==== Listing ====
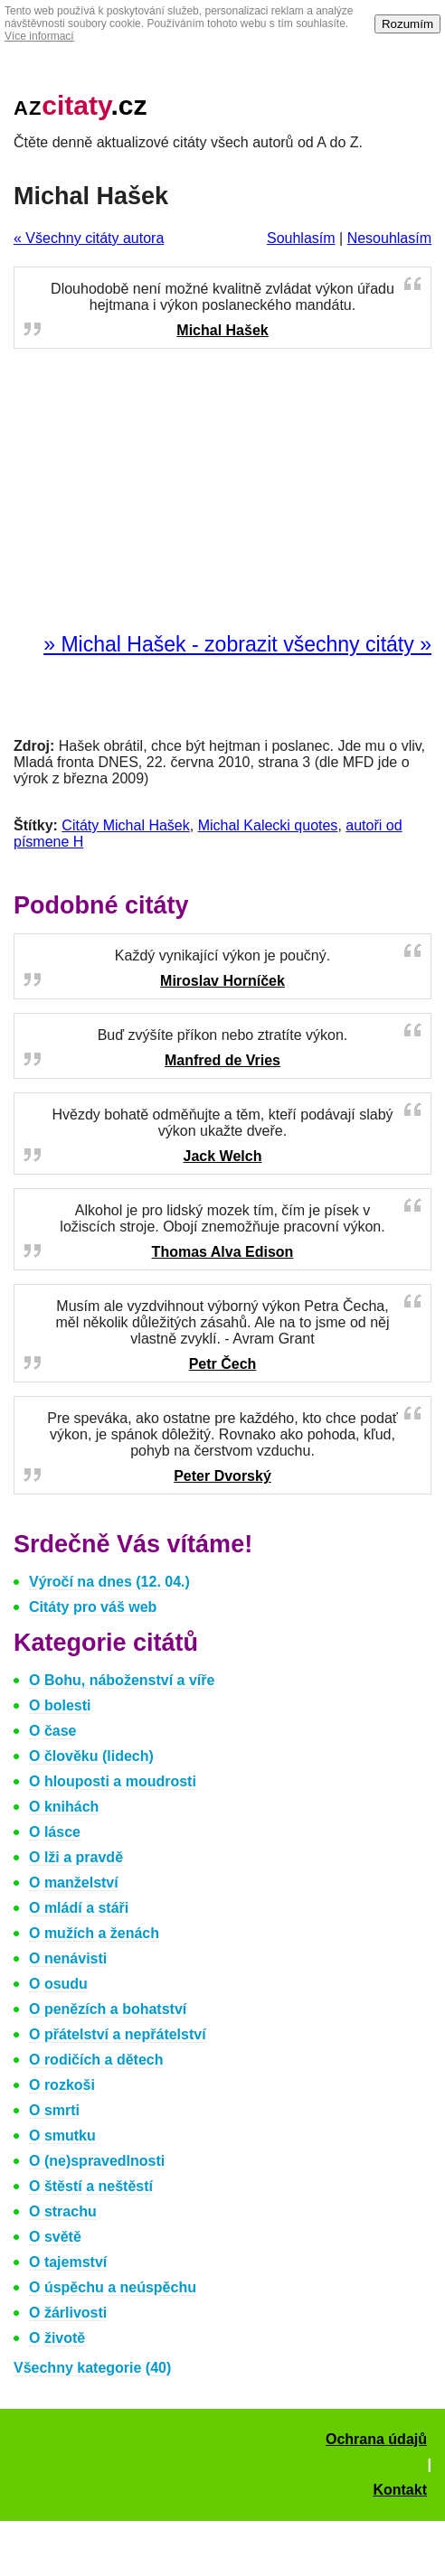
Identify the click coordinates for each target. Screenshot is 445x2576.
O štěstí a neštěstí (91, 2186)
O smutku (62, 2135)
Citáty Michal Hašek (125, 825)
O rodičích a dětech (96, 2059)
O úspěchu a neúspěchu (112, 2287)
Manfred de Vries (222, 1060)
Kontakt (400, 2489)
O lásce (54, 1832)
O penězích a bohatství (107, 2009)
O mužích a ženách (94, 1933)
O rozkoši (62, 2085)
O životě (57, 2338)
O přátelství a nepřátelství (117, 2034)
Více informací (39, 36)
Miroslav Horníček (222, 980)
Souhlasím (301, 238)
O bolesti (59, 1705)
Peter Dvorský (222, 1476)
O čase (52, 1730)
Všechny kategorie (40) (92, 2367)
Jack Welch (223, 1156)
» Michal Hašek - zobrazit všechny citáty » (237, 644)
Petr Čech (223, 1364)
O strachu (63, 2211)
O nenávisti (68, 1958)
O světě (55, 2236)
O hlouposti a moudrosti (112, 1781)
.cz (80, 105)
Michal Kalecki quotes (268, 825)
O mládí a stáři (78, 1908)
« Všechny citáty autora (89, 238)
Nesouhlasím (389, 238)
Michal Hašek (222, 330)
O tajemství (68, 2262)
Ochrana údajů (376, 2439)
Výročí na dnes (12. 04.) (109, 1581)
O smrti (54, 2110)
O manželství (73, 1882)
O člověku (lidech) (91, 1756)
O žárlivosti (68, 2312)
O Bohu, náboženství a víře (121, 1680)
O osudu (58, 1983)
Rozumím (407, 24)
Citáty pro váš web (92, 1607)
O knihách (64, 1806)
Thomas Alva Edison (223, 1252)
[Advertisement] (222, 491)
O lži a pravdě (76, 1857)
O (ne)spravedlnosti (97, 2161)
====
Exercise directions:
Copy the lines of the data above word for word, beginning with the line containing "O žárlivosti (68, 2312)" and continuing through the last line of the data.

Solution for this problem:
O žárlivosti (68, 2312)
O Bohu, náboženství a víře (121, 1680)
O osudu (58, 1983)
Rozumím (407, 24)
Citáty pro váš web (92, 1607)
O knihách (64, 1806)
Thomas Alva Edison (223, 1252)
[Advertisement] (222, 491)
O lži a pravdě (76, 1857)
O (ne)spravedlnosti (97, 2161)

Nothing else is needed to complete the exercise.